S.W.A.L.K.: The Way We Were… UK EP 
- No Shame
- What The Lady Wants
- Turn It Down
- Stomp Stomp
- International Playboy
- No Shame [dub]
I could not believe my luck in March when I found a US dealer selling a copy of this scarce UK EP made by Jo Callis after he left The Human League. Obtaining it allowed me to careen forward with my “Unnamed Jo Callis Project” alluded to earlier. I just finished making a comprehensive Rezillos CD last month, and following it up with the Callis volume seemed the natural thing to do, so last week, I actually found myself listening to a record that I had bought scant months ago. Amazing, if you’re me. I’d heard that this was a tribute to Callis’ glam roots… was it really so?
“No Shame” ripping out of the headphones certainly confirmed that! There were all sorts of glam rock touchstones in this mix. First and foremost, the song was redolent of the Chinnichap aesthetic as best personified by The Sweet. Big beat bravado on skins [and machines throughout] by the rebranded Angle Patterson and some vibrant fret-mangling courtesy of Mr. Callis. But there were other touchstones beyond The Sweet just under the surface here. The elephant in the Glam Rock Room; David Bowie, was also lurking in the shadows. The “why baby why/tears in your eye” chorus was more than a little familiar from a lifetime of exposure to the chorus of “Cracked Actor” and Callis’ outro solo pulled a perfect Mick Ronson Memorial Feedback Fadeout® – straight from “John, I’m Only Dancing.”
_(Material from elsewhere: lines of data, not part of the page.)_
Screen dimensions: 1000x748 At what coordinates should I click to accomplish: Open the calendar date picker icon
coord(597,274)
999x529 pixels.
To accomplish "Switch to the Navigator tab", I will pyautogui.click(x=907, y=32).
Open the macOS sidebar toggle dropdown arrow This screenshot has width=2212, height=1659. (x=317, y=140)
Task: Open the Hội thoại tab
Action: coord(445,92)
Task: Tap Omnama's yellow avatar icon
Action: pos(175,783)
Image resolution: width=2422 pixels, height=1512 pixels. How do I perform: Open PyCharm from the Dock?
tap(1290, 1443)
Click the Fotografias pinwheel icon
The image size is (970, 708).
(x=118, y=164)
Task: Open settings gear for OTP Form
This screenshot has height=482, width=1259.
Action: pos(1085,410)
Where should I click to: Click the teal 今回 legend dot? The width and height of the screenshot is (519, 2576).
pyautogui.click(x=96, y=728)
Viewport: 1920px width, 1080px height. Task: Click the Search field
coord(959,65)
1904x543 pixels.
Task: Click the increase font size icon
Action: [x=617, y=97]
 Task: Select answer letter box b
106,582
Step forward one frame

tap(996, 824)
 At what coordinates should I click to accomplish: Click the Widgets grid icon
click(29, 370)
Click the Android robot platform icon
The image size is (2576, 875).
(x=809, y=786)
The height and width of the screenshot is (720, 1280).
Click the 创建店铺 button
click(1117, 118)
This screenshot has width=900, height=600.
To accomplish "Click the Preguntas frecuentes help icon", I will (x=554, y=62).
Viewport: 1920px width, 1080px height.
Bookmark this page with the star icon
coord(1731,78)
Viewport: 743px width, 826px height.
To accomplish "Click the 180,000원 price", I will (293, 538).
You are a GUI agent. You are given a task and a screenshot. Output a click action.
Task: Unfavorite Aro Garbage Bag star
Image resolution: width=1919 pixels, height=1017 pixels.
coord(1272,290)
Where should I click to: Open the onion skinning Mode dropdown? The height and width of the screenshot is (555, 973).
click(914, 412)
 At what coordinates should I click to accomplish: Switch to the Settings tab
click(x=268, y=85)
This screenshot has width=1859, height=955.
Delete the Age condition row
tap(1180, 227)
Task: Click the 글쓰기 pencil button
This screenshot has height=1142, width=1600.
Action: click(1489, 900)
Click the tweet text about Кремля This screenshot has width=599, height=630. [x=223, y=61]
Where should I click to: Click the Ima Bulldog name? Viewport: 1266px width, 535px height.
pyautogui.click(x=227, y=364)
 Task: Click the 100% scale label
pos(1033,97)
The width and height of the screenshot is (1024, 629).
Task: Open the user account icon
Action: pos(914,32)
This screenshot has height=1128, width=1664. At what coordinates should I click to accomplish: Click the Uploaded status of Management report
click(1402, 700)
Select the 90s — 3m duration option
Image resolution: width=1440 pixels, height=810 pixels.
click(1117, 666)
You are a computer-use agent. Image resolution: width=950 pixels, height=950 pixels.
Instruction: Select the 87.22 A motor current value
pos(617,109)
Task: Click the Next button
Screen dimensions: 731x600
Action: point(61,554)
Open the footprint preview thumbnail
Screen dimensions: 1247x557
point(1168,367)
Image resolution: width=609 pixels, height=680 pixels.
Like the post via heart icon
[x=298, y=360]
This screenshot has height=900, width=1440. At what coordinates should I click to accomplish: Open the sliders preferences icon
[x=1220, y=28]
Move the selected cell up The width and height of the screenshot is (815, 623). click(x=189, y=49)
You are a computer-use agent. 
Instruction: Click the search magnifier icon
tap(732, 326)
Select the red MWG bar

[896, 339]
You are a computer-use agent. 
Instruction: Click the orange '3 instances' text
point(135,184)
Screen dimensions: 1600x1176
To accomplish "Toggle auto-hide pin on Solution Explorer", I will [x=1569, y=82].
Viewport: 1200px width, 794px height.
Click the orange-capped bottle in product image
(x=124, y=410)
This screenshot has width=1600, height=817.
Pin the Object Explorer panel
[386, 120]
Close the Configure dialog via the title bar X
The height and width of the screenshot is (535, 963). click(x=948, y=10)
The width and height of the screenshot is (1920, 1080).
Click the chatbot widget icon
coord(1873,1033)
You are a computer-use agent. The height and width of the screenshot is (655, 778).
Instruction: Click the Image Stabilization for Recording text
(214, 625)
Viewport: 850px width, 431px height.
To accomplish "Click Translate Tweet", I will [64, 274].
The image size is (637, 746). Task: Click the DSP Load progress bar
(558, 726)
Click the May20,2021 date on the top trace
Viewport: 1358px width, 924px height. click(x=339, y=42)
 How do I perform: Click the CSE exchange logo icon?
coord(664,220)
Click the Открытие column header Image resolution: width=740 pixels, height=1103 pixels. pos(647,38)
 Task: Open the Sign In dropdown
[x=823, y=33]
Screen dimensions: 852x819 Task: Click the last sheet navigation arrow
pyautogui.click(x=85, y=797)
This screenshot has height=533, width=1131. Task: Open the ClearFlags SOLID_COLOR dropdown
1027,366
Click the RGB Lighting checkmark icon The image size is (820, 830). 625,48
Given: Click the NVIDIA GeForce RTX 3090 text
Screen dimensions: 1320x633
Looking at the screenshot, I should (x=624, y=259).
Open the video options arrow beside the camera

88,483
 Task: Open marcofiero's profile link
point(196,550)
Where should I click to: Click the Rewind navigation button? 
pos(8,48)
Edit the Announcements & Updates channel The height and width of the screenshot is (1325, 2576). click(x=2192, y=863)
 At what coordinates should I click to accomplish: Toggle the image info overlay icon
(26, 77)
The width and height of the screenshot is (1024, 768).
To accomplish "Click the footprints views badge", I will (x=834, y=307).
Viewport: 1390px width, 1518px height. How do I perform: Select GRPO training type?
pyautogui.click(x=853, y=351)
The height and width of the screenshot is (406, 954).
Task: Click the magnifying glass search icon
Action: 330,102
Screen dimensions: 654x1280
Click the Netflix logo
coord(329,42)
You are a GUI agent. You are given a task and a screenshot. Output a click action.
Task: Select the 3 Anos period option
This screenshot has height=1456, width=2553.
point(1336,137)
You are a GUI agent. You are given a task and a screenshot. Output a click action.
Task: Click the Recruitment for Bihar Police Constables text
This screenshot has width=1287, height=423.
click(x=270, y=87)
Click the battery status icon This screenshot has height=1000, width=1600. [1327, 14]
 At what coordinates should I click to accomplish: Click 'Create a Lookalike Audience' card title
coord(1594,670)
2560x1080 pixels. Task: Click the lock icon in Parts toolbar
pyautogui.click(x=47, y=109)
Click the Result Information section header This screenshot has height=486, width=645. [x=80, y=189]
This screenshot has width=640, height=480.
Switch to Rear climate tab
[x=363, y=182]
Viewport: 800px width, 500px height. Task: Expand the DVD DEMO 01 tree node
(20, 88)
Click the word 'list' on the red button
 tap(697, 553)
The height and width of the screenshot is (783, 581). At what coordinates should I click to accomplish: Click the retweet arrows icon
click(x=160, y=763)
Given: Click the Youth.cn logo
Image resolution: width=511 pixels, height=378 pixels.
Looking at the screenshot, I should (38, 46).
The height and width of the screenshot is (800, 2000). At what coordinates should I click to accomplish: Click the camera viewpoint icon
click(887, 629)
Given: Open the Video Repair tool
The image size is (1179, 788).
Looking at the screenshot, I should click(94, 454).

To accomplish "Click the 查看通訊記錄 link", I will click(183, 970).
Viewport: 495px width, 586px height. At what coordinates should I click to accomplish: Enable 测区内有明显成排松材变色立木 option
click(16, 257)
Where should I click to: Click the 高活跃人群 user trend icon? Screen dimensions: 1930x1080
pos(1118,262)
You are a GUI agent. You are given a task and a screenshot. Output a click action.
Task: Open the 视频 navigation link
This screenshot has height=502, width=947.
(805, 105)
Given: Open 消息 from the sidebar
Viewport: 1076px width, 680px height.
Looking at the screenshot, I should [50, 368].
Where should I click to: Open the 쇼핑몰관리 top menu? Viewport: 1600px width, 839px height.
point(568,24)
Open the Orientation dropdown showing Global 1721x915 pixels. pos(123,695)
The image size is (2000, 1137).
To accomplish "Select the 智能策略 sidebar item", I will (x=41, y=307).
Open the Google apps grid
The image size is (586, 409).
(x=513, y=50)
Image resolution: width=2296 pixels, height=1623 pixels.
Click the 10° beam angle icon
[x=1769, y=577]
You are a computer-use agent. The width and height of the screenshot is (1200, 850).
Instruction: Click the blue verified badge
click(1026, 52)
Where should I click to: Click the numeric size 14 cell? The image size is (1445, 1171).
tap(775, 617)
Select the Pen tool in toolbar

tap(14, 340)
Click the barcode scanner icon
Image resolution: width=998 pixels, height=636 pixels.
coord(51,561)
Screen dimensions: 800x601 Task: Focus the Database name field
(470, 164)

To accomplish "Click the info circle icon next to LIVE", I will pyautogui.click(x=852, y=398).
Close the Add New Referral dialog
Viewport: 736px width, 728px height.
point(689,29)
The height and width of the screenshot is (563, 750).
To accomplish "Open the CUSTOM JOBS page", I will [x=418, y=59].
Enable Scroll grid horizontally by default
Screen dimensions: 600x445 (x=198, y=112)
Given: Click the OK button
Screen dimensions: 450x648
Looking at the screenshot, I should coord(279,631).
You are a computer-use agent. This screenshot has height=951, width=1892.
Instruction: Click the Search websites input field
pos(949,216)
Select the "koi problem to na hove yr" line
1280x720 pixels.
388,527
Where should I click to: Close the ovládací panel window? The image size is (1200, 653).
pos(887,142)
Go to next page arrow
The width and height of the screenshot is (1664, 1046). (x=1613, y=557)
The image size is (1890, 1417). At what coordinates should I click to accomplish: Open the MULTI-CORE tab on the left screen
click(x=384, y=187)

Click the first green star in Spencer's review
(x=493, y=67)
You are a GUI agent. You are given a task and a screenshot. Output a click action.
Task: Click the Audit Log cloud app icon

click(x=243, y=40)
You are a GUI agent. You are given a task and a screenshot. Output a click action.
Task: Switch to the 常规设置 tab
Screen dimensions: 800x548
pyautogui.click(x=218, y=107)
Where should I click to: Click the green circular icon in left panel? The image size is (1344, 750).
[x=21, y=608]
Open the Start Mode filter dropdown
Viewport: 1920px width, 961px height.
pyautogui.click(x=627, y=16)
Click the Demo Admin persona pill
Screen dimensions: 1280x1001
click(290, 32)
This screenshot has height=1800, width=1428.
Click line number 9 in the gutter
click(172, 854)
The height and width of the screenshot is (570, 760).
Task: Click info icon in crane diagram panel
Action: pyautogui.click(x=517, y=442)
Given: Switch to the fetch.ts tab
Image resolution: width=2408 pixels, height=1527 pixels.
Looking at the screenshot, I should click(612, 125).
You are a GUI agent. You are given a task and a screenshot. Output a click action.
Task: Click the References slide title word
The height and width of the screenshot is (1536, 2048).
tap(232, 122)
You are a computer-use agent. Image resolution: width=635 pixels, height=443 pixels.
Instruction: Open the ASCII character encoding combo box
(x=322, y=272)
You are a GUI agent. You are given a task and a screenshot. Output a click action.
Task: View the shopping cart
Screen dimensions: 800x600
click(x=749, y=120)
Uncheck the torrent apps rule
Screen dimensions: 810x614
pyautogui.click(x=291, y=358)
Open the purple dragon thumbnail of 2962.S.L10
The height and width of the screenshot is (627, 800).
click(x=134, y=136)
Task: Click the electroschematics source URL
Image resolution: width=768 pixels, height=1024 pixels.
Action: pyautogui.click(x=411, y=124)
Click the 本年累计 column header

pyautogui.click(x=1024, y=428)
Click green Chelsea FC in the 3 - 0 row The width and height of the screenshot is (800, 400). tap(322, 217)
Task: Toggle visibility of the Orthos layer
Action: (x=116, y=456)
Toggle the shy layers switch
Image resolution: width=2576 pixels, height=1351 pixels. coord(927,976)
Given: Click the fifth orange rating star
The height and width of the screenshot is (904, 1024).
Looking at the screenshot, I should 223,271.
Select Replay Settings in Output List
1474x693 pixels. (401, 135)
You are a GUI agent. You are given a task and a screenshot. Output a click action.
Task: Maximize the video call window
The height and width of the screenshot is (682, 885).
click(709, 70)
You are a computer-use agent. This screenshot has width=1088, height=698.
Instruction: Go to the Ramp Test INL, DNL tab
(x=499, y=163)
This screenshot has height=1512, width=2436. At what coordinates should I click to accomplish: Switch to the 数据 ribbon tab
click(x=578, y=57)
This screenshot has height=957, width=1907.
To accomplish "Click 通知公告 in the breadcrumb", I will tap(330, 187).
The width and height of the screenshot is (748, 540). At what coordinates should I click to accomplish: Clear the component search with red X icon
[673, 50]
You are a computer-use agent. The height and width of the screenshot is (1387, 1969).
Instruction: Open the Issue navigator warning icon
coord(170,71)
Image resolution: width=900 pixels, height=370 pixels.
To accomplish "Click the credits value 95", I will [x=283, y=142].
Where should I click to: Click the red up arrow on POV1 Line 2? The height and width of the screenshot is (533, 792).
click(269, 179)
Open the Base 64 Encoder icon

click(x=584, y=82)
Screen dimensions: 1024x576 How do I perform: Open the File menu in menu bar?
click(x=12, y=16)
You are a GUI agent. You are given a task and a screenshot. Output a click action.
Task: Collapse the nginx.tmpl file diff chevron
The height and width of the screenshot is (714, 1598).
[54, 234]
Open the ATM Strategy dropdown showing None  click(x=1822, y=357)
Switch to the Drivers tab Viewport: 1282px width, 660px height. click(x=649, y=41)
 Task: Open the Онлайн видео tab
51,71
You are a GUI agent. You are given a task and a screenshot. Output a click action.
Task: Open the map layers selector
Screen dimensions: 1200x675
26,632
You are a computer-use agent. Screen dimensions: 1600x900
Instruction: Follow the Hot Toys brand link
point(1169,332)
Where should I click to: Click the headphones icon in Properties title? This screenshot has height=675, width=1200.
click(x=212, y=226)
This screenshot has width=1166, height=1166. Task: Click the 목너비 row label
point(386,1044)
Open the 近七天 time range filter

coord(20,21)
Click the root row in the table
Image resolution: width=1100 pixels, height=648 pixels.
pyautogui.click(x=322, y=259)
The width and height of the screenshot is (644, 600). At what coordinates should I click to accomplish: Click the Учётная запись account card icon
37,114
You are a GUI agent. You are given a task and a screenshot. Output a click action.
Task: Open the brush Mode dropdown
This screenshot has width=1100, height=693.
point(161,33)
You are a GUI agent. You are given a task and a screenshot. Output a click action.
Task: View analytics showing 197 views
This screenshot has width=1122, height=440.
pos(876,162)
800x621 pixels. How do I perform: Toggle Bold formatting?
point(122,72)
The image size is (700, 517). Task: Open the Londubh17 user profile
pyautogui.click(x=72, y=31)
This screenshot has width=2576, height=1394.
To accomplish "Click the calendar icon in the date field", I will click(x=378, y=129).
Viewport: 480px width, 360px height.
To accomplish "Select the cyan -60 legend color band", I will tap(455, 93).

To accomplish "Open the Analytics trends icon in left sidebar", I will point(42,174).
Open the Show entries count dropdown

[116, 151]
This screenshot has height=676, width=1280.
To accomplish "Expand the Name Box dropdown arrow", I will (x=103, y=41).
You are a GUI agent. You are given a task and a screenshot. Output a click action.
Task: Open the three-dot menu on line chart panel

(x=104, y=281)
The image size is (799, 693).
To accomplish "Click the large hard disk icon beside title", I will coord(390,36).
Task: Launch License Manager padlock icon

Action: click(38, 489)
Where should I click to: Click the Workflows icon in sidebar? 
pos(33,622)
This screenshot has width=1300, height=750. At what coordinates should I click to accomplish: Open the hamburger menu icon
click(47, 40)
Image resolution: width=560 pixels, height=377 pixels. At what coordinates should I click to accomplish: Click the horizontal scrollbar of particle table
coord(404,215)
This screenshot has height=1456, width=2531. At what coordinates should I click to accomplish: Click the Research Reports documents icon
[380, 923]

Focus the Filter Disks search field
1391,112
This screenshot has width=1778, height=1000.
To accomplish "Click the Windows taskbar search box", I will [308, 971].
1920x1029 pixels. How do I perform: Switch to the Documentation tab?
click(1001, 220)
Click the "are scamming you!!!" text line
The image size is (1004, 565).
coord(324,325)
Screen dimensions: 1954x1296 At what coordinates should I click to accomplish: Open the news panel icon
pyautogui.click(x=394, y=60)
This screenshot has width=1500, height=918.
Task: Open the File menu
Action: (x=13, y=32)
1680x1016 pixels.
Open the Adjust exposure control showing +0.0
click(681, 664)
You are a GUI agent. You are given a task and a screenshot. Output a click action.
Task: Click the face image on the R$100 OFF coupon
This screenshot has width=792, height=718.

“What The Ladies Want” was built around a riff that was a bit longer in tooth than the early-mid 70s glam phase. Take the classic riff from “Wild Thing” and give it a dose of punk amphetamines to goose the tempo and you would not be far from the mark for this number. There was a super legitimate reason why the following “Turn It Down” was the track here that most strongly dripped of the Chinnichap sauce; it was a cover of the tune from The Sweet’s classic “Desolation Boulevard.” UK edition LP only, because of course Capitol US re-jigged the contents of the album severely to add other tracks. So I’ve never heard the earlier version by The Sweet. I have to admit; when I was eleven, I had to own the 7″ of that album’s “Fox On The Run;” oblivious to the song’s misogyny at the time. Still…it sports the best intro ever.
With a title like “Stomp Stomp,” could the ghost of The Glitter Band be far away? The chanted chorus of “stomp…stomp, stomp” must have had Gary Glitter crying in his lager. The big beat breakdown in the middle eight with just the drums and chanted interjections of “Stomp!” and “hey!” actually skirted copyright infringement. There’s not much to this one, but it’s so gloriously big and stupid, no one would complain.
Then, a more left-field cover popped up in the middle of side two with a glammed up take on Wilson Pickett’s “International Playboy” bringing to closer to the T-Rex sound from its Motown roots. Callis kept his vocals gruff and ready on this one. Then, the EP was filled out with…a remix? “No Shame” received a so-caled dub treatment here, but you, I, and the lamp post know that this was really just an instrumental mix. No dub effects were harmed in the making of this mix; unless you count the false ending that reversed/looped the feedback fadeout to interesting effect even as it dropped some vocals back into the track at its very end. Inexplicably, a bar of the song’s chorus butted its way into the fadeout at half speed before it all ground down to a halt.
This was an EP made to have fun with little other concerns, since Callis had Human League income from his stint in the band to butter his bread. Setting glam rock on his sights actually harkened back to his time in the Knutsford Dominators/Rezillos in the mid-70s when the proto-punks were already busy rehabilitating glam rock years before Adam Ant got around to do it. The Rezillos had a ripping great live cover of “Ballroom Blitz” on their live album, and presumably, Callis and the rest all had some love for the Glam Thang. It’s a bit strange that the EP features a mixture [to these ears] of live and programmed drums, since they had a real and capable drummer in the form of Angle Patterson. But maybe these tracks were recorded by Callis under various circumstances over a long period. After all, “Stomp Stomp” used a bass synth instead of Doug Barrie’s four-string. I suspect that Callis started these tracks on his own and added band members to flesh it out or to play live. It was at this point where the Jo Callis as bandleader/solo artiste saga ended, with Callis returning to write [and play synth] for The Human League [“Heart Like A Wheel”] for their terrible “Romantic?” album of 1990. Apart from that namechecked single [which was superb[ the rest was a really hard slog. Unlike this EP.